O sanitarista José Carvalho de Noronha, coordenador executivo da rede Brasil Saúde Amanhã e pesquisador do Instituto de Comunicação e Informação Científica e Tecnológica em Saúde (Icict/Fiocruz), aprofundou questões relativas ao sistema de cuidados. Dentre elas, destacou as mudanças de prioridade para o setor Saúde, à medida que o perfil demográfico brasileiro deixa de ter o formato de uma pirâmide, com mais jovens e menos idosos, para ganhar os contornos de um barril, com a base cada vez mais reduzida.

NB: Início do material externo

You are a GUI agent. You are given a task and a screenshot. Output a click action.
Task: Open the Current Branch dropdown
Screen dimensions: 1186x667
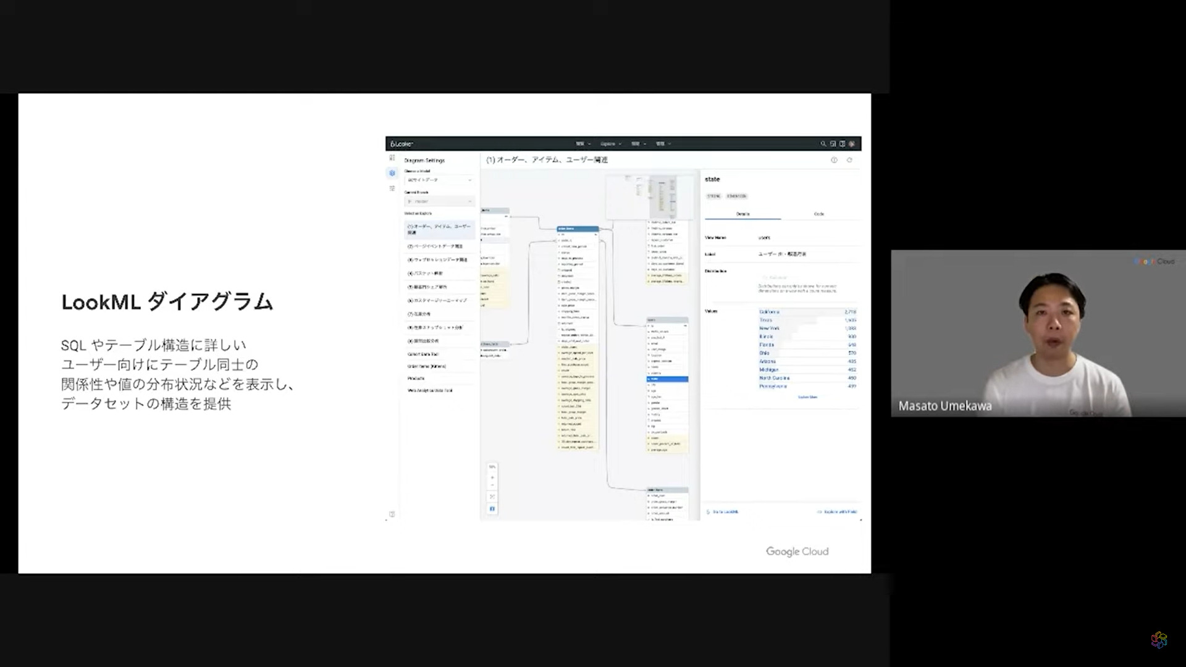[x=440, y=201]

Noronha recorreu a estudos recentes realizados pela rede Brasil Saúde Amanhã para evidenciar como os últimos anos foram marcados pela alteração profunda no perfil de mortalidade no Brasil. “Analisamos a distribuição da população no território para compreender não só como ela cresce e envelhece, mas como se movimenta. Identificamos áreas de esvaziamento populacional, como a Região Sul do país, e outras áreas que caminham na direção oposta. As tendências verificadas nos estudos realizados por pesquisadores do Instituto Brasileiro de Geografia e Estatística (IBGE) que integram nossa rede de prospecção de futuro devem nortear adaptações nas ofertas de serviços para as zonas de esvaziamento e de crescimento”, recomendou o pesquisador.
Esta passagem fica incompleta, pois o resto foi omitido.